Usually Axel and his crew didn’t bother with the ones coming from the Creche. Those going in had better goods. However, they’d gotten a tip. Something secret and valuable was being smuggled out. Important enough that the single truck had made a run for it rather than wait for an escort.
The vehicle came level with Axel, and he finally sprang from the netting. He threw himself at the door of the truck and clung to the handle, his boots magnetized to stick to the running board. The helmeted driver didn’t even turn to look.
Axel hadn’t given him reason to worry. Yet.
The truck increased its the speed, sending it jostling over the uneven terrain. In between the domes, the attempt at real roads never lasted. Nature fought back against those who thought to make a permanent mark. Just look at how well it had buried the last generation that thought it would master it. Old Earth had only a few crumbled remains left to show it once existed.
Axel held on with one hand and pulled his wand torch from a coat pocket with the other. The heated white blade emerged at the press of a button, immediately sucking at the power. His body jolted with each bump of the dirt path, jarring his teeth and his aim. He had to work fast.
As he sliced through the mechanism holding the door shut, it shifted. The weight of it dragged, and he released the handle, leaning away, trusting his boots to hold him in place. For a moment, gravity sucked at him and he wondered if he’d fall.
The door tore free, and he righted himself, reaching for the driver who happened to be armed. Not really a surprise. Only idiots traveled the Wasteland without protection.

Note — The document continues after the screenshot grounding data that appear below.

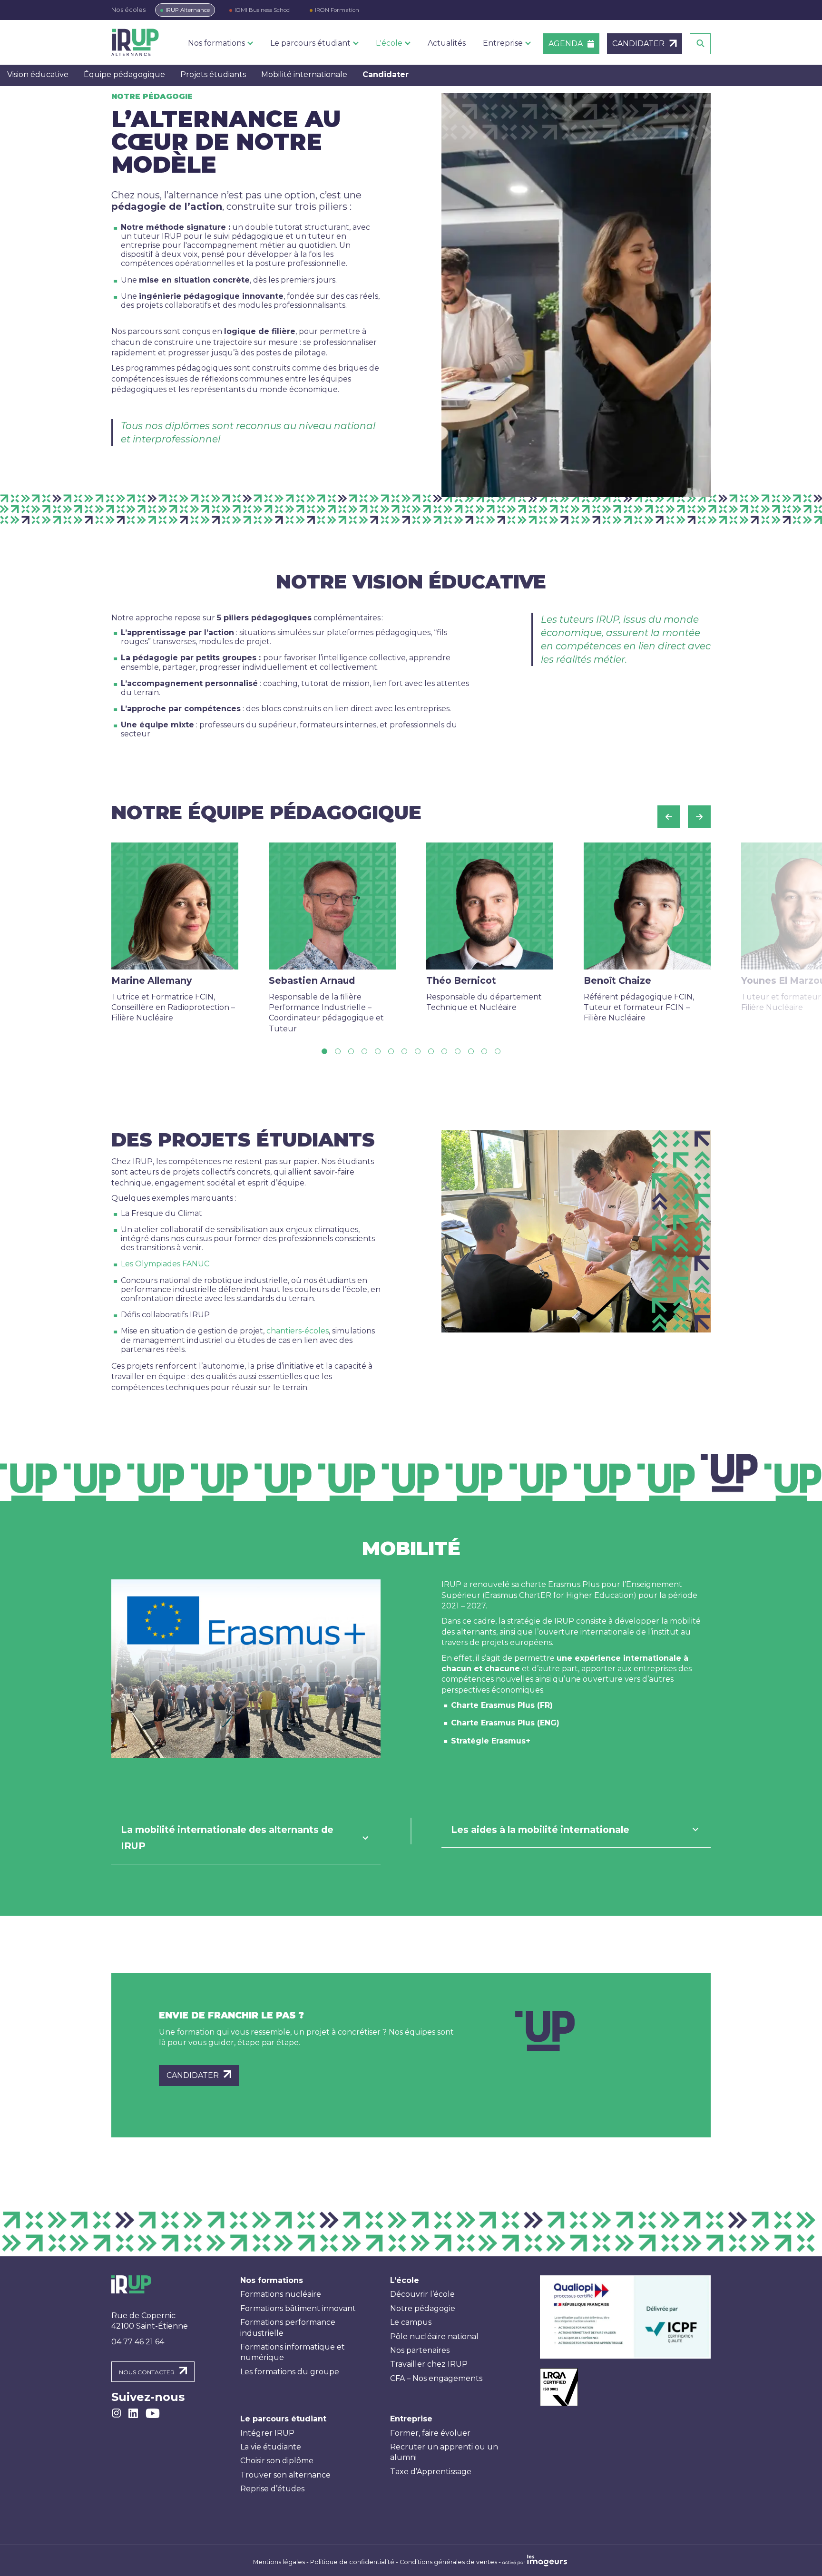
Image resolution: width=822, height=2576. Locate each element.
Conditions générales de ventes (448, 2562)
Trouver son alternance (285, 2474)
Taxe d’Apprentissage (430, 2471)
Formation (337, 10)
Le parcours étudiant (283, 2418)
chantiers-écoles (297, 1330)
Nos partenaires (420, 2350)
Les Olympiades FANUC (165, 1263)
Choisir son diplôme (276, 2460)
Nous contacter (147, 2372)
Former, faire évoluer (430, 2433)
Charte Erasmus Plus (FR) (502, 1705)
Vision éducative (37, 74)
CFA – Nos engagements (436, 2378)
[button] (668, 816)
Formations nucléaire (280, 2294)
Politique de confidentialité (352, 2562)
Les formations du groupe (289, 2371)
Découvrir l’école (422, 2294)
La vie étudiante (270, 2446)
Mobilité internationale (304, 74)
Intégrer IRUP (267, 2433)
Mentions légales (279, 2562)
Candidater (385, 74)
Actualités (447, 43)
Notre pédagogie (422, 2308)
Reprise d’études (272, 2488)
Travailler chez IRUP (429, 2364)
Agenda (565, 43)
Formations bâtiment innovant (298, 2308)
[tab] (246, 1838)
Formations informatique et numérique (292, 2352)
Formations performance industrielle (287, 2327)
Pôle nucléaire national (434, 2336)
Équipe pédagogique (124, 74)
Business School (263, 10)
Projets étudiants (213, 74)
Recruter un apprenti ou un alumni (444, 2452)
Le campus (410, 2322)
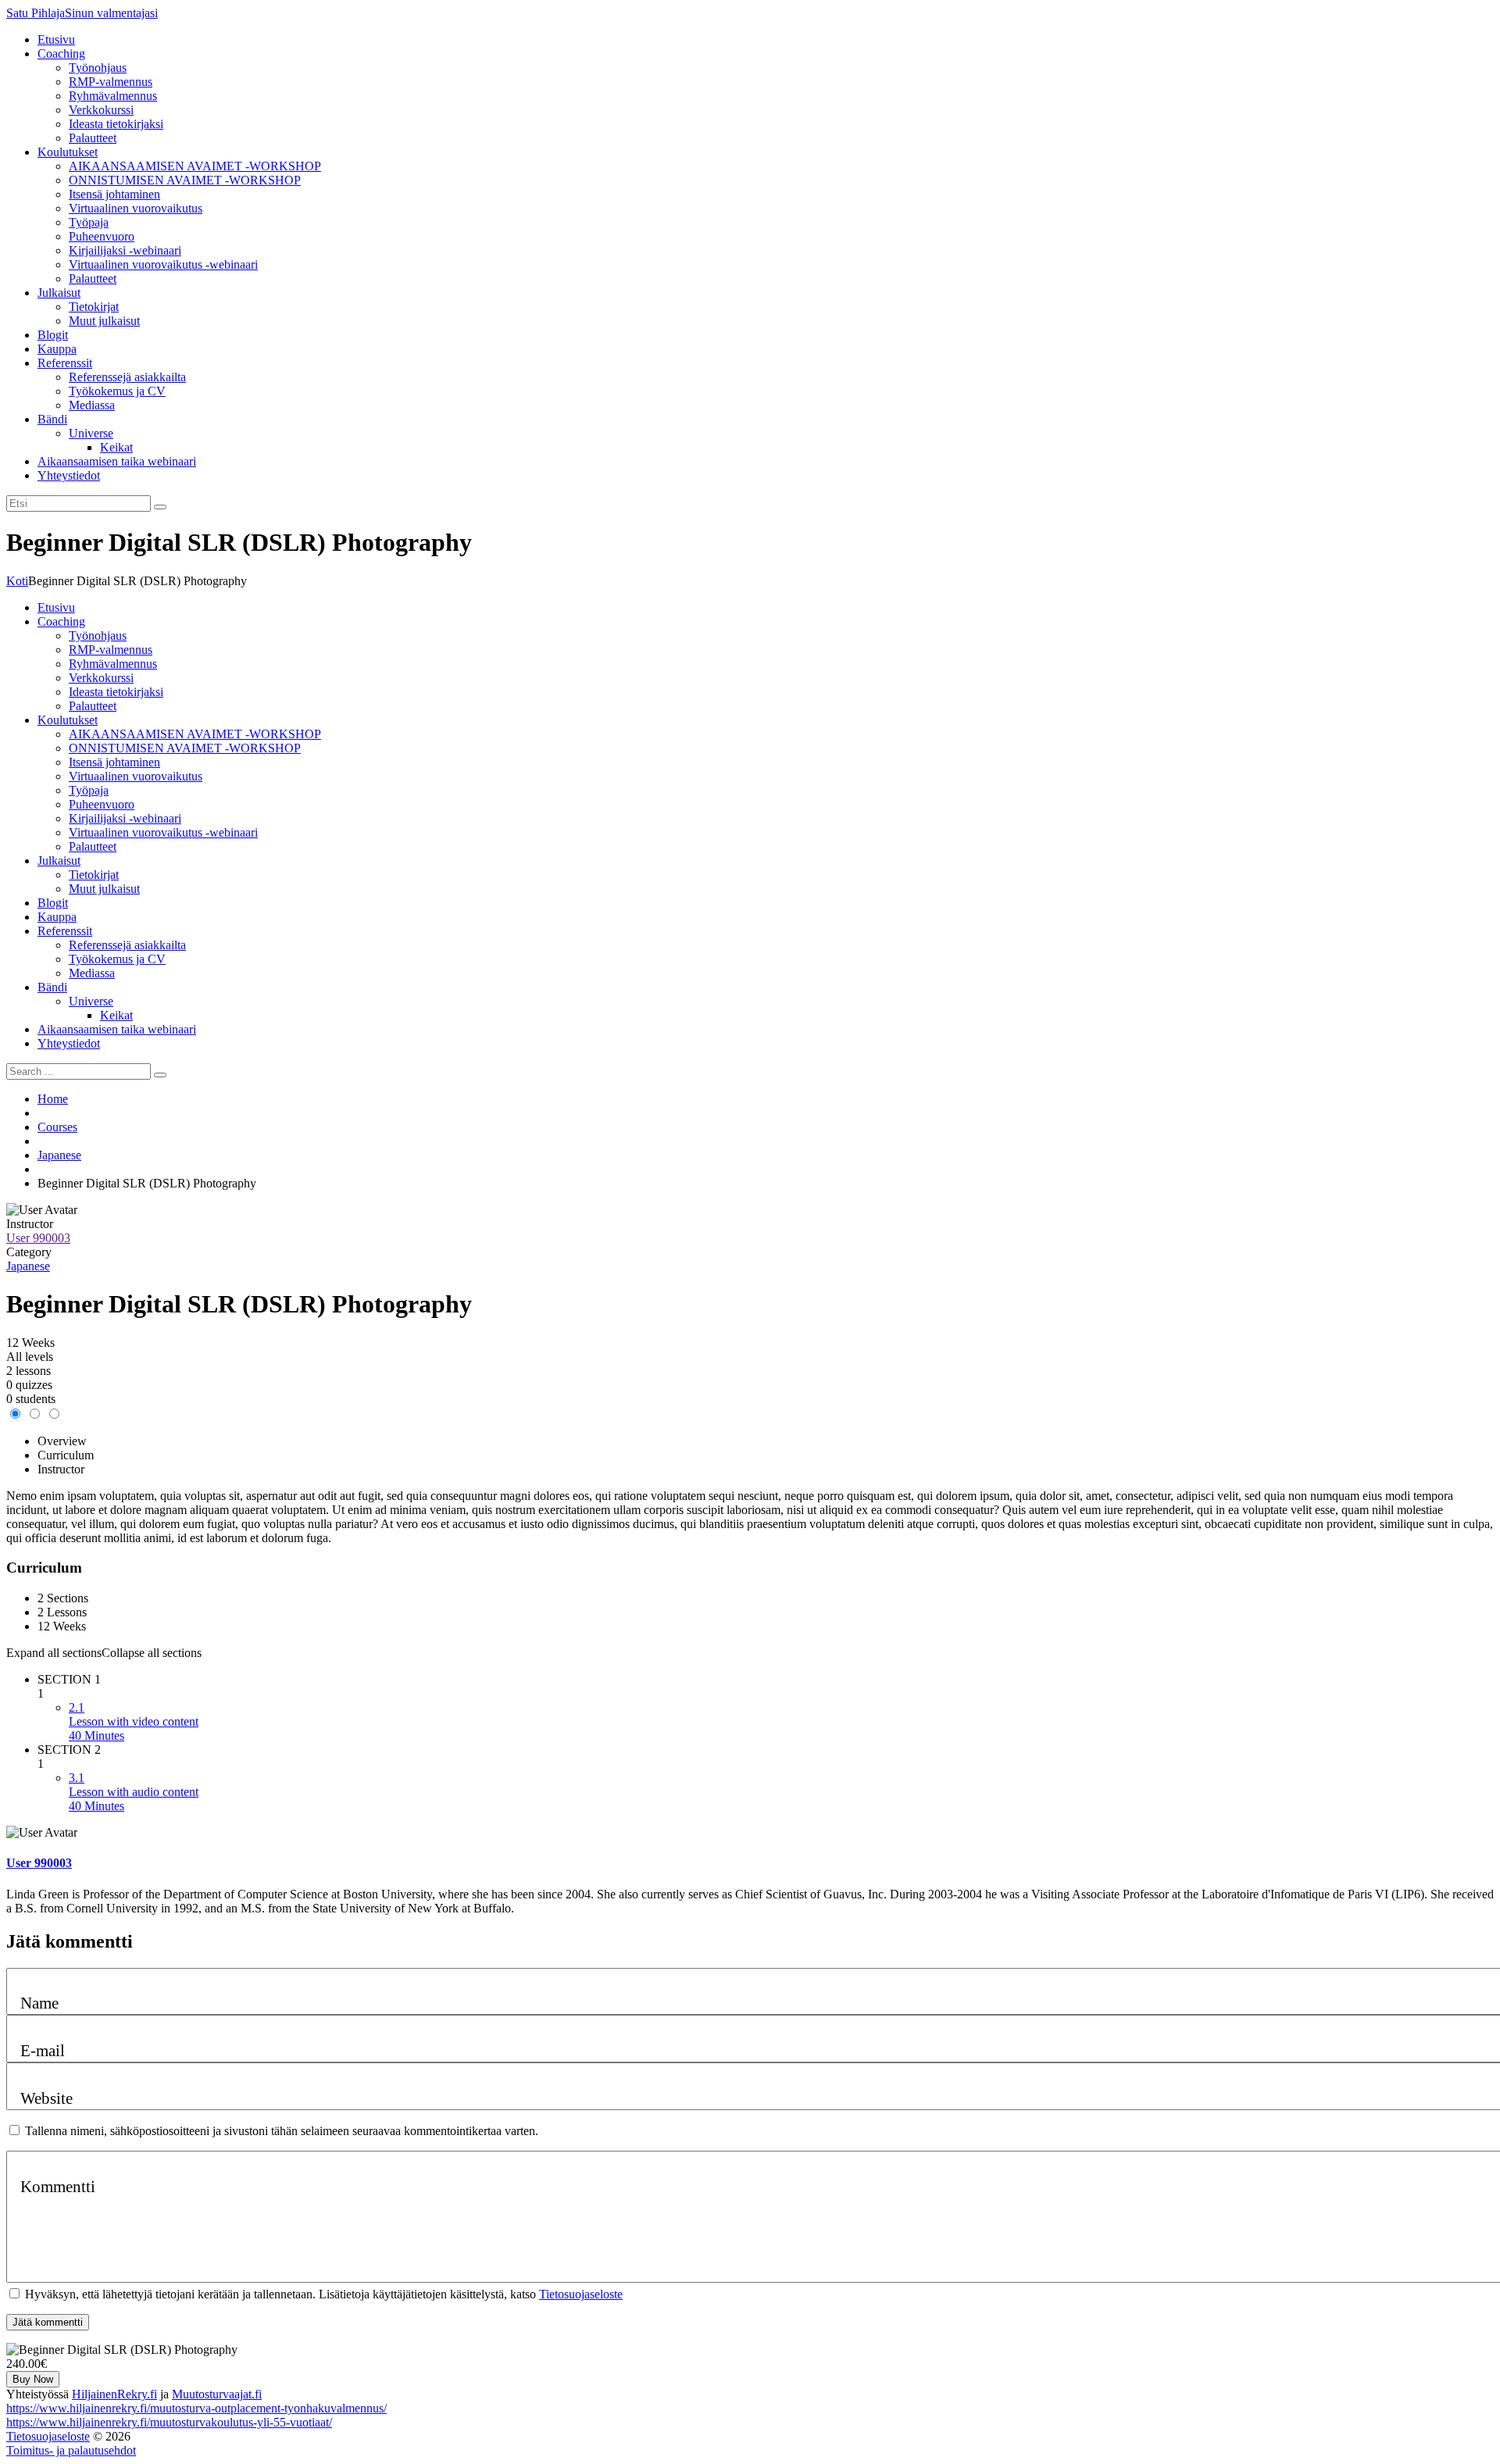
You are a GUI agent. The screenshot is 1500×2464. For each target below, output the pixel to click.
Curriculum (66, 1455)
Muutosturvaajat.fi (217, 2394)
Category (29, 1252)
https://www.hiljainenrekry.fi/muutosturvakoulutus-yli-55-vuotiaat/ (169, 2422)
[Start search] (160, 1075)
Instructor (29, 1223)
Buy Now (32, 2379)
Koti (17, 580)
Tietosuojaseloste (581, 2294)
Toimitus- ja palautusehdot (71, 2450)
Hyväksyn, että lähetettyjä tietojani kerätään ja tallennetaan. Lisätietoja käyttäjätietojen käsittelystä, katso (324, 2294)
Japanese (28, 1266)
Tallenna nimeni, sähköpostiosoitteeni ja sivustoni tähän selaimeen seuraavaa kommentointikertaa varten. (281, 2130)
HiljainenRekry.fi (114, 2394)
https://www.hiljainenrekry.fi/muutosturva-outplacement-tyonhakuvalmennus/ (196, 2408)
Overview (62, 1441)
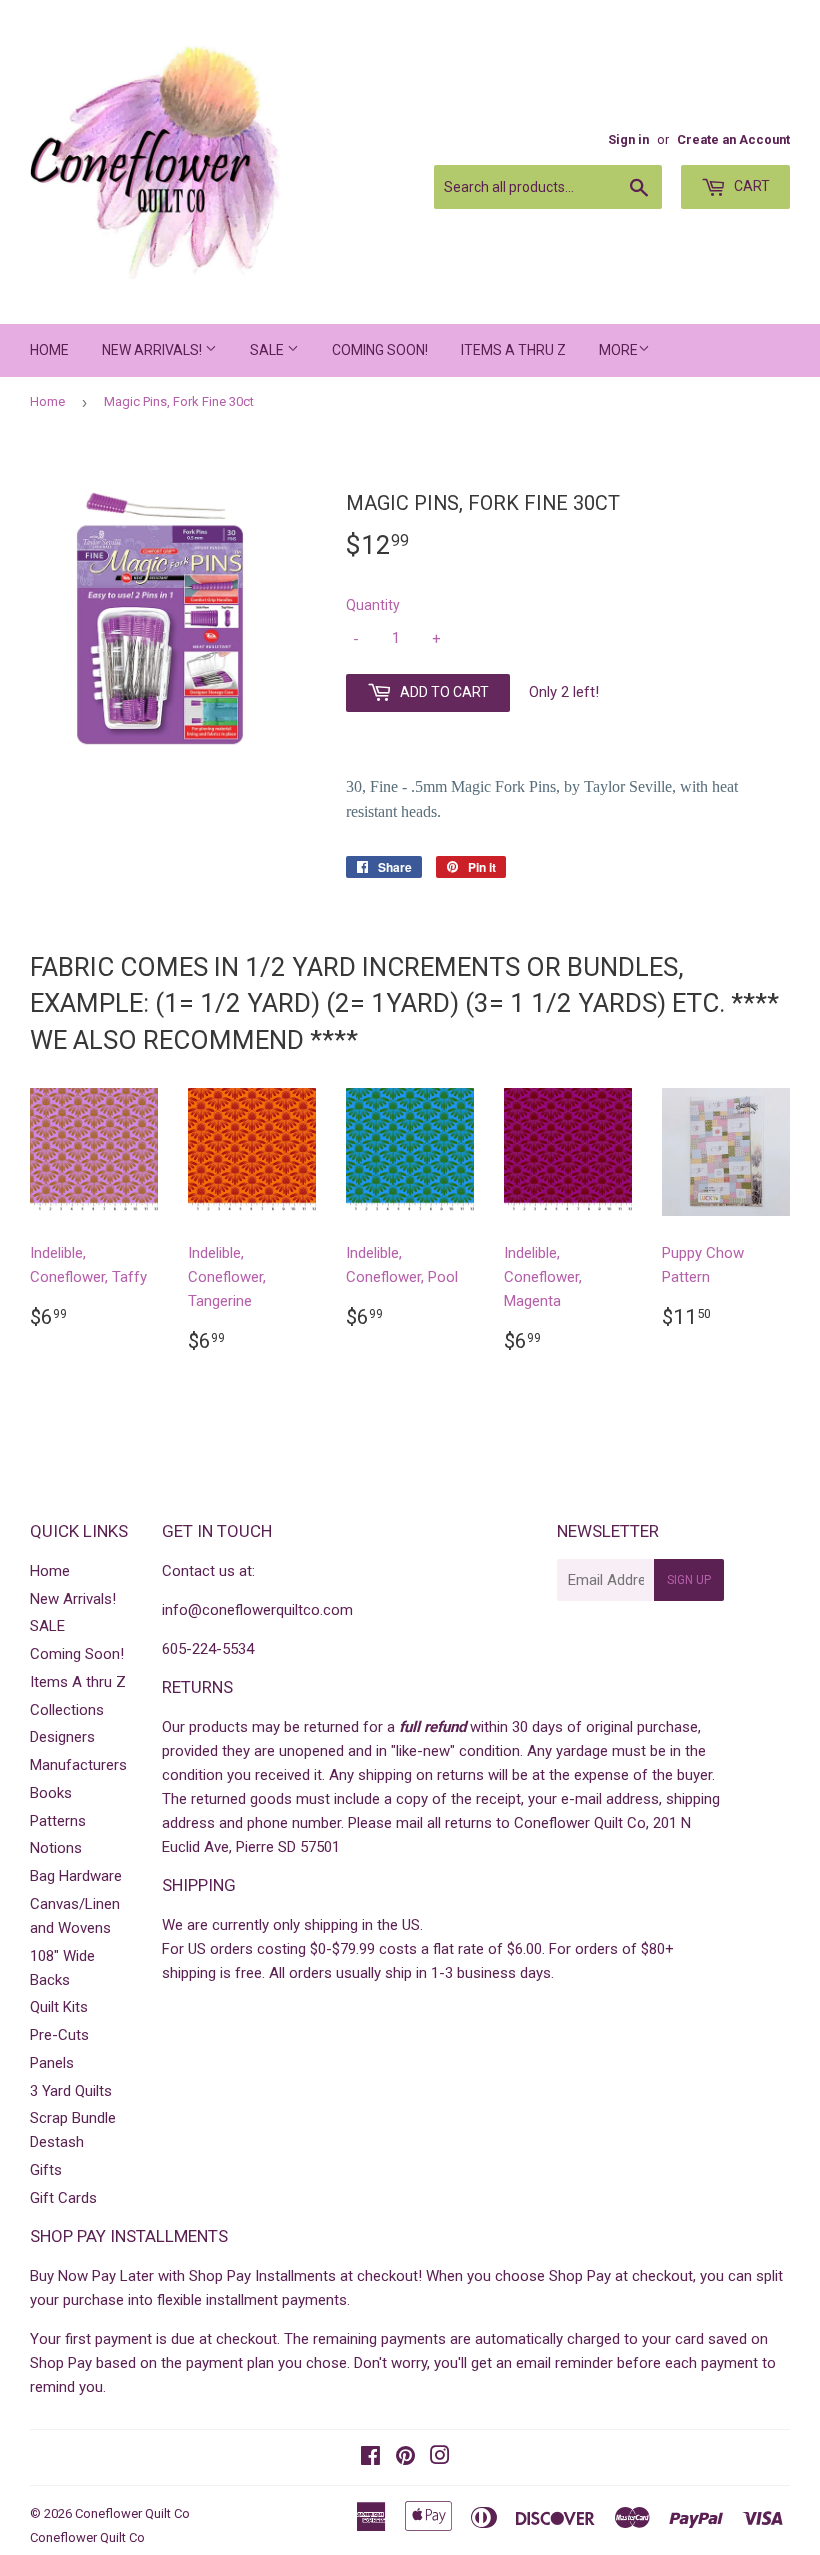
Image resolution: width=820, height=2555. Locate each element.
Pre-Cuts (59, 2035)
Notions (56, 1848)
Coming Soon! (380, 350)
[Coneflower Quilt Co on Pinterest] (405, 2458)
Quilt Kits (59, 2007)
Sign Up (689, 1580)
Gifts (46, 2170)
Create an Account (733, 139)
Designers (62, 1737)
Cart (750, 186)
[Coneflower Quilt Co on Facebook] (370, 2458)
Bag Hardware (76, 1876)
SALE (268, 350)
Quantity (373, 605)
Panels (52, 2063)
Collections (67, 1710)
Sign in (628, 139)
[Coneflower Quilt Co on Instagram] (440, 2458)
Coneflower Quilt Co (132, 2513)
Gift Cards (63, 2198)
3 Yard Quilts (71, 2091)
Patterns (58, 1821)
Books (51, 1793)
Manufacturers (78, 1765)
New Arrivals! (153, 350)
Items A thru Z (513, 350)
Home (49, 350)
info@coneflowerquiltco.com (257, 1610)
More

The gun fired just as a large bounce sent the truck soaring, throwing off the driver’s aim. Before he could sight again, Axel dove for the gun, wrapping his hands around it. It went off, the bullet embedding itself in the windshield. There was a similar struggle on the passenger side as Gunner wrestled with someone in another metal suit.
Damn those things. They protected all too well and made their wearers stronger. So long as they had power.
Axel let go of the gun hand to rummage quickly on his bandolier, snaring a fat disc. He slapped it against the driver’s suit and then activated it.